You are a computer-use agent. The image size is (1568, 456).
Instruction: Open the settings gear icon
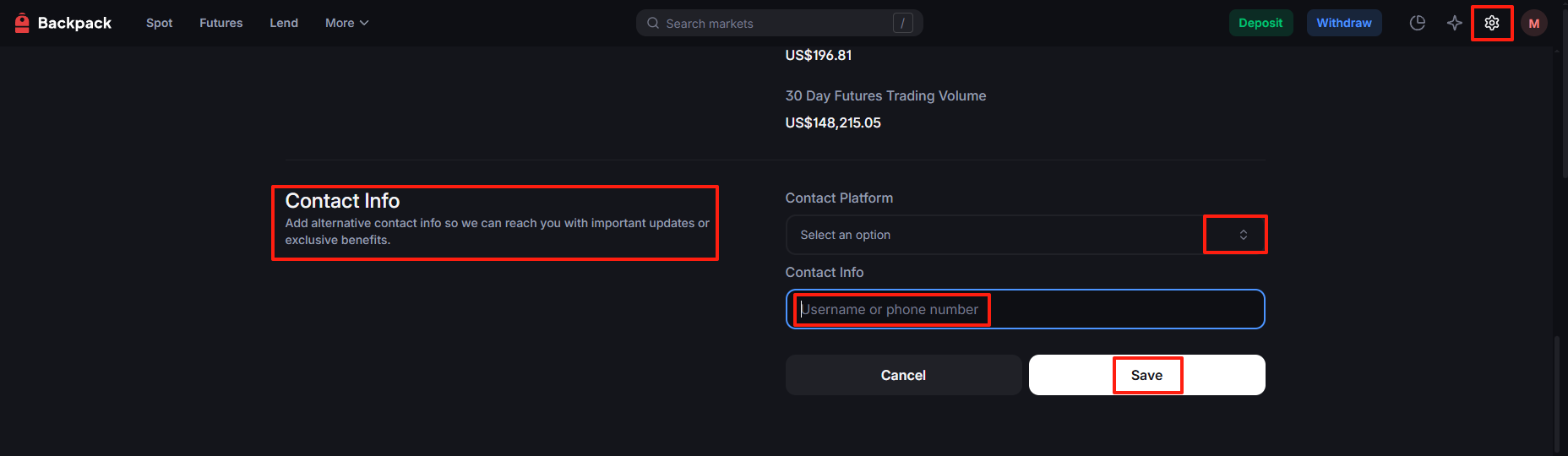tap(1492, 23)
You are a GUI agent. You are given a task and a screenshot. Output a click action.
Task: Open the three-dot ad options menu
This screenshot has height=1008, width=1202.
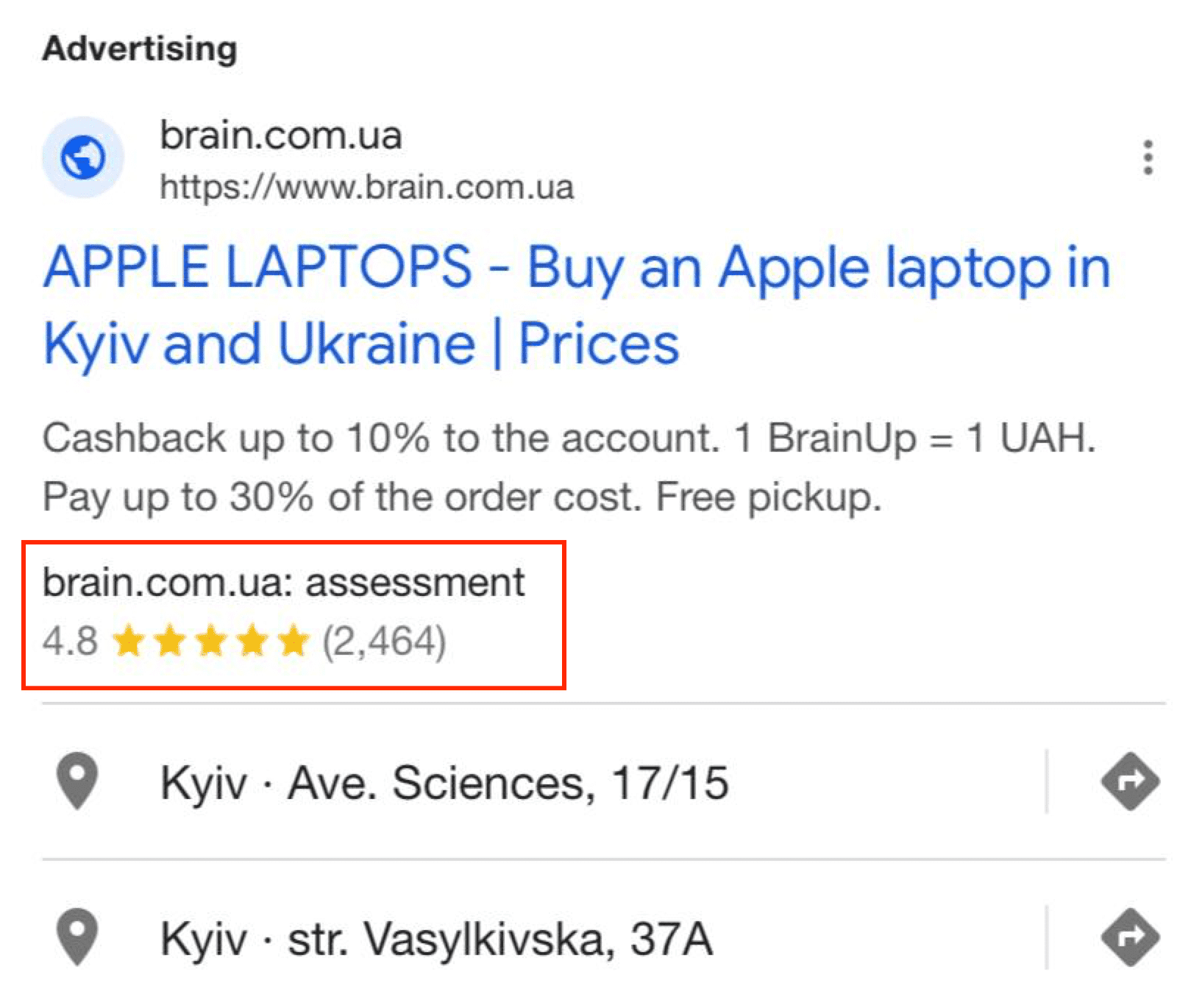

──────────────────────────────

→ **WHAT IS EXPECTED**: The reply must be a number and nothing more: the count of lines above that contain the word "screenshot".

→ **SOLUTION FOR THIS TASK**: 2